So I saw ETC's presentation on the LED Source Four today at USITT, and spent a pretty long time talking with some of the reps about the product. Mostly, I can just reinforce and back up what others have said. The fixture is pretty darn close to matching a conventional Source Four, and I can confidently say that anyone who was not closely looking for differences would not notice anything at all. However, seen side by side, there is definitely a small visual difference, but so small that ETC's videos or the photos I tried to take can't really show it. The color mixing units are superb, but they use the same color engine as the Desire series, so this isn't really anything new. ETC themselves will admit that the 7-color LED system isn't a perfect imitation of a full-spectrum tungsten source, but for the most part it is extremely close and only noticeable under the most extreme circumstances. The dimming curve is very smooth, but the very low end of the dimming curve is still a little bit off. The biggest thing that annoyed me about the fixture was the completely flat field - after using tungsten source fours for so long, the totally flat field actually looks unusual and unnatural, and that was the biggest thing I noticed that made it stand out from the conventional S4. It's still bothering me that they haven't yet showed the 3200K LED Source Four with a gel in front of it - tomorrow I'm going to try to push them to drop gels in front of the conventional and LED units to compare them. 
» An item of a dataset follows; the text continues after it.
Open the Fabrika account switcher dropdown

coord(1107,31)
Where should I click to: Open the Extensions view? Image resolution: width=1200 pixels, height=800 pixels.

However, I believe ETC deserved a huge standing ovation for the direction that they're going with the marketing for this product. Over and over and over again, the ETC reps were the first ones to say that the Tungsten Source Four was NOT dead, and they did not envision the LED Source Four ever completely replacing the conventional. Instead of marketing it as an alternative to the Source Four, they're marketing it more as just another tool in the toolbox. As part of their new "layers of light" slogan, the reps talked about how the advent of moving lights changed many things in the industry, but even more than 30 years after the moving light was introduced, even the largest lighting rigs still have many incandescent ERS, PAR, and fresnel units. In fact, more than one rep I spoke to came right out and said that "the Source Four LED is not bright enough to replace conventional units in many applications." Instead of advocating replacing your entire rig, they offered a different approach. Instead of having three or four colors of backlight, maybe just have one conventional S4 in No Color, and an LED product next to it to tone the stage and allow you to have virtually unlimited downlight colors without needing 3+ units on the pipe. They're really marketing it as a whole new type of instrument that you would choose for specific applications, much like choosing an ERS versus a Fresnel, and I think it's working.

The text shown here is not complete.